Catch-22(9)
Nobody could find out what had happened, not even the cackling old man and clucking old woman, who were in a position to find out everything that happened in that vast and endless brothel with its multitudinous bedrooms on facing sides of the narrow hallways going off in opposite directions from the spacious sitting room with its shaded windows and single lamp. Every time she met Orr after that, she’d hoist her skirts up over her tight white elastic panties and, jeering coarsely, bulge her firm, round belly out at him, cursing him contemptuously and then roaring with husky laughter as she saw him giggle fearfully and take refuge behind Yossarian. Whatever he had done or tried to do or failed to do behind the closed door of Nately’s whore’s kid sister’s room was still a secret. The girl wouldn’t tell Nately’s whore or any of the other whores or Nately or Yossarian. Orr might tell, but Yossarian had decided not to utter another word.
“Do you want to know why I wanted big cheeks?” Orr asked.
Yossarian kept his mouth shut.
“Do you remember,” Orr said, “that time in Rome when that girl who can’t stand you kept hitting me over the head with the heel of her shoe? Do you want to know why she was hitting me?”

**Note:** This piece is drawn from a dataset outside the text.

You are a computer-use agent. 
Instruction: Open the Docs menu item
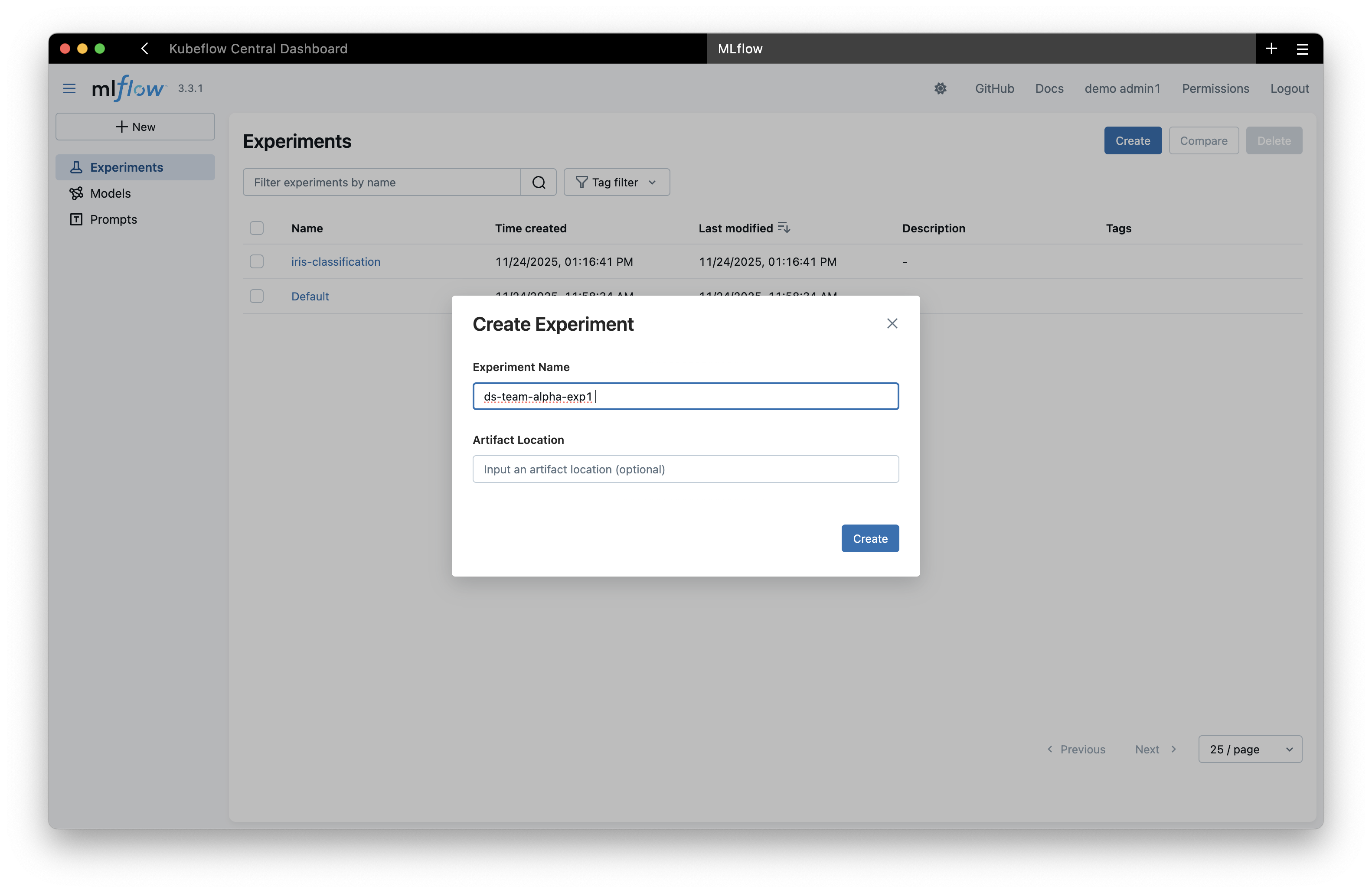pos(1049,88)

It was still impossible to imagine what he could have done to make her angry enough to hammer him over the head for fifteen or twenty minutes, yet not angry enough to pick him up by the ankles and dash his brains out. She was certainly tall enough, and Orr was certainly short enough. Orr had buck teeth and bulging eyes to go with his big cheeks and was even smaller than young Huple, who lived on the wrong side of the railroad tracks in the tent in the administration area in which Hungry Joe lay screaming in his sleep every night.
The administration area in which Hungry Joe had pitched his tent by mistake lay in the center of the squadron between the ditch, with its rusted railroad tracks, and the tilted black bituminous road. The men could pick up girls along that road if they promised to take them where they wanted to go, buxom, young, homely, grinning girls with missing teeth whom they could drive off the road and lie down in the wild grass with, and Yossarian did whenever he could, which was not nearly as often as Hungry Joe, who could get a jeep but couldn’t drive, begged him to try. The tents of the enlisted men in the squadron stood on the other side of the road alongside the open-air movie theater in which, for the daily amusement of the dying, ignorant armies clashed by night on a collapsible screen, and to which another U.S.O. troupe came that same afternoon.
The U.S.O. troupes were sent by General P. P. Peckem, who had moved his headquarters up to Rome and had nothing better to do while he schemed against General Dreedle. General Peckem was a general with whom neatness definitely counted. He was a spry, suave and very precise general who knew the circumference of the equator and always wrote “enhanced” when he meant “increased.” He was a prick, and no one knew this better than General Dreedle, who was incensed by General Peckem’s recent directive requiring all tents in the Mediterranean theater of operations to be pitched along parallel lines with entrances facing back proudly toward the Washington Monument. To General Dreedle, who ran a fighting outfit, it seemed a lot of crap. Furthermore, it was none of General Peckem’s goddam business how the tents in General Dreedle’s wing were pitched. There then followed a hectic jurisdictional dispute between these overlords that was decided in General Dreedle’s favor by ex-P.F.C. Wintergreen, mail clerk at Twenty-seventh Air Force Headquarters. Wintergreen determined the outcome by throwing all communications from General Peckem into the wastebasket. He found them too prolix. General Dreedle’s views, expressed in less pretentious literary style, pleased ex-P.F.C. Wintergreen and were sped along by him in zealous observance of regulations. General Dreedle was victorious by default.
To regain whatever status he had lost, General Peckem began sending out more U.S.O. troupes than he had ever sent out before and assigned to Colonel Cargill himself the responsibility of generating enough enthusiasm for them.
But there was no enthusiasm in Yossarian’s group. In Yossarian’s group there was only a mounting number of enlisted men and officers who found their way solemnly to Sergeant Towser several times a day to ask if the orders sending them home had come in. They were men who had finished their fifty missions. There were more of them now than when Yossarian had gone into the hospital, and they were still waiting. They worried and bit their nails. They were grotesque, like useless young men in a depression. They moved sideways, like crabs. They were waiting for the orders sending them home to safety to return from Twenty-seventh Air Force Headquarters in Italy, and while they waited they had nothing to do but worry and bite their nails and find their way solemnly to Sergeant Towser several times a day to ask if the orders sending them home to safety had come.